Task to carry out:
The data must be copied over exactly and in full.

Data to use:

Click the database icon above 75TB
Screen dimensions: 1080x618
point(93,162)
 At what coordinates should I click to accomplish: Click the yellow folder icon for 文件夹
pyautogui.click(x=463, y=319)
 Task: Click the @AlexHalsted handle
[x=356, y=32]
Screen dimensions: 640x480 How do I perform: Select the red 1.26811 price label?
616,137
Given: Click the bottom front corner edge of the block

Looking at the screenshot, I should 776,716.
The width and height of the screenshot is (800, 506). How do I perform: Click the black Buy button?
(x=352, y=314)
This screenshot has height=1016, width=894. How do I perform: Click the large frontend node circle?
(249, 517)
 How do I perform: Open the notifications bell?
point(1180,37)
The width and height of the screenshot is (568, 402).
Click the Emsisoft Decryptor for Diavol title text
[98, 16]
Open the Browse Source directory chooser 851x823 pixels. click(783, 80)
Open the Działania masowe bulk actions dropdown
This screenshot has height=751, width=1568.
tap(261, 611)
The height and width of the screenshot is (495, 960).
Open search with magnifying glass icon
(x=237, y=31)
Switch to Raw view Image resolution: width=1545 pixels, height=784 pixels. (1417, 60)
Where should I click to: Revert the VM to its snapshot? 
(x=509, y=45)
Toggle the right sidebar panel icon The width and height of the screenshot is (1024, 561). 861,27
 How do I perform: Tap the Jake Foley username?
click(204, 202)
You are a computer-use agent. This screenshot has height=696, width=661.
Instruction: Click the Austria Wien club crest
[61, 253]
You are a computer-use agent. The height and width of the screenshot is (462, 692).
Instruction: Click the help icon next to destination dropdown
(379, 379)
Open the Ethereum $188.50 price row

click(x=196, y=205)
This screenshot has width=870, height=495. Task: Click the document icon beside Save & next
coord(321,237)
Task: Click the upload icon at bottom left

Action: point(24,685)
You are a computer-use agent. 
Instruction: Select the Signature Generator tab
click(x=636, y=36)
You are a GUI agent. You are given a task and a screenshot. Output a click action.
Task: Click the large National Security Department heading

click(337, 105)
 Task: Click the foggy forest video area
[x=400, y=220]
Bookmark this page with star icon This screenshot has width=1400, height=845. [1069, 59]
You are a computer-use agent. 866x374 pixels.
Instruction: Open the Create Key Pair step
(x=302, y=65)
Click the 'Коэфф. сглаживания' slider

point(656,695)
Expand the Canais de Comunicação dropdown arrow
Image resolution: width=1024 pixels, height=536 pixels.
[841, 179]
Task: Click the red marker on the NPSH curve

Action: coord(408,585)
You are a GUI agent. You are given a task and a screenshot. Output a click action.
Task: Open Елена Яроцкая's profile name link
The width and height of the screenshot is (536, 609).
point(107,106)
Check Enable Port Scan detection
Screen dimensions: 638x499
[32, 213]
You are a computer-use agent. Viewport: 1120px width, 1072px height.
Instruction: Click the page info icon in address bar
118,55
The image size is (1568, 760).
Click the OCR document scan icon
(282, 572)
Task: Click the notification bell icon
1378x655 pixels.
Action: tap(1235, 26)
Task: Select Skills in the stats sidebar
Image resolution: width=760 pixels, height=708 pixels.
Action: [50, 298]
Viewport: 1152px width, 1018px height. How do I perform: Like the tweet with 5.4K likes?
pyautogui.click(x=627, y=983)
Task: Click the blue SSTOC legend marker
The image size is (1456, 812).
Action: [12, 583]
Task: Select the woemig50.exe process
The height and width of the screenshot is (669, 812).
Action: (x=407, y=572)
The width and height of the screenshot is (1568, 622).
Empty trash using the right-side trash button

The answer:
Click the database icon above 75TB
Screen dimensions: 1080x618
point(93,162)
 At what coordinates should I click to accomplish: Click the yellow folder icon for 文件夹
pyautogui.click(x=463, y=319)
 Task: Click the @AlexHalsted handle
[x=356, y=32]
Screen dimensions: 640x480 How do I perform: Select the red 1.26811 price label?
616,137
Given: Click the bottom front corner edge of the block

Looking at the screenshot, I should 776,716.
The width and height of the screenshot is (800, 506). How do I perform: Click the black Buy button?
(x=352, y=314)
This screenshot has height=1016, width=894. How do I perform: Click the large frontend node circle?
(249, 517)
 How do I perform: Open the notifications bell?
point(1180,37)
The width and height of the screenshot is (568, 402).
Click the Emsisoft Decryptor for Diavol title text
[98, 16]
Open the Browse Source directory chooser 851x823 pixels. click(783, 80)
Open the Działania masowe bulk actions dropdown
This screenshot has height=751, width=1568.
tap(261, 611)
The height and width of the screenshot is (495, 960).
Open search with magnifying glass icon
(x=237, y=31)
Switch to Raw view Image resolution: width=1545 pixels, height=784 pixels. (1417, 60)
Where should I click to: Revert the VM to its snapshot? 
(x=509, y=45)
Toggle the right sidebar panel icon The width and height of the screenshot is (1024, 561). 861,27
 How do I perform: Tap the Jake Foley username?
click(204, 202)
You are a computer-use agent. This screenshot has height=696, width=661.
Instruction: Click the Austria Wien club crest
[61, 253]
You are a computer-use agent. The height and width of the screenshot is (462, 692).
Instruction: Click the help icon next to destination dropdown
(379, 379)
Open the Ethereum $188.50 price row

click(x=196, y=205)
This screenshot has width=870, height=495. Task: Click the document icon beside Save & next
coord(321,237)
Task: Click the upload icon at bottom left

Action: point(24,685)
You are a computer-use agent. 
Instruction: Select the Signature Generator tab
click(x=636, y=36)
You are a GUI agent. You are given a task and a screenshot. Output a click action.
Task: Click the large National Security Department heading

click(337, 105)
 Task: Click the foggy forest video area
[x=400, y=220]
Bookmark this page with star icon This screenshot has width=1400, height=845. [1069, 59]
You are a computer-use agent. 866x374 pixels.
Instruction: Open the Create Key Pair step
(x=302, y=65)
Click the 'Коэфф. сглаживания' slider

point(656,695)
Expand the Canais de Comunicação dropdown arrow
Image resolution: width=1024 pixels, height=536 pixels.
[841, 179]
Task: Click the red marker on the NPSH curve

Action: coord(408,585)
You are a GUI agent. You are given a task and a screenshot. Output a click action.
Task: Open Елена Яроцкая's profile name link
The width and height of the screenshot is (536, 609).
point(107,106)
Check Enable Port Scan detection
Screen dimensions: 638x499
[32, 213]
You are a computer-use agent. Viewport: 1120px width, 1072px height.
Instruction: Click the page info icon in address bar
118,55
The image size is (1568, 760).
Click the OCR document scan icon
(282, 572)
Task: Click the notification bell icon
1378x655 pixels.
Action: tap(1235, 26)
Task: Select Skills in the stats sidebar
Image resolution: width=760 pixels, height=708 pixels.
Action: [50, 298]
Viewport: 1152px width, 1018px height. How do I perform: Like the tweet with 5.4K likes?
pyautogui.click(x=627, y=983)
Task: Click the blue SSTOC legend marker
The image size is (1456, 812).
Action: [12, 583]
Task: Select the woemig50.exe process
The height and width of the screenshot is (669, 812).
Action: (x=407, y=572)
The width and height of the screenshot is (1568, 622).
Empty trash using the right-side trash button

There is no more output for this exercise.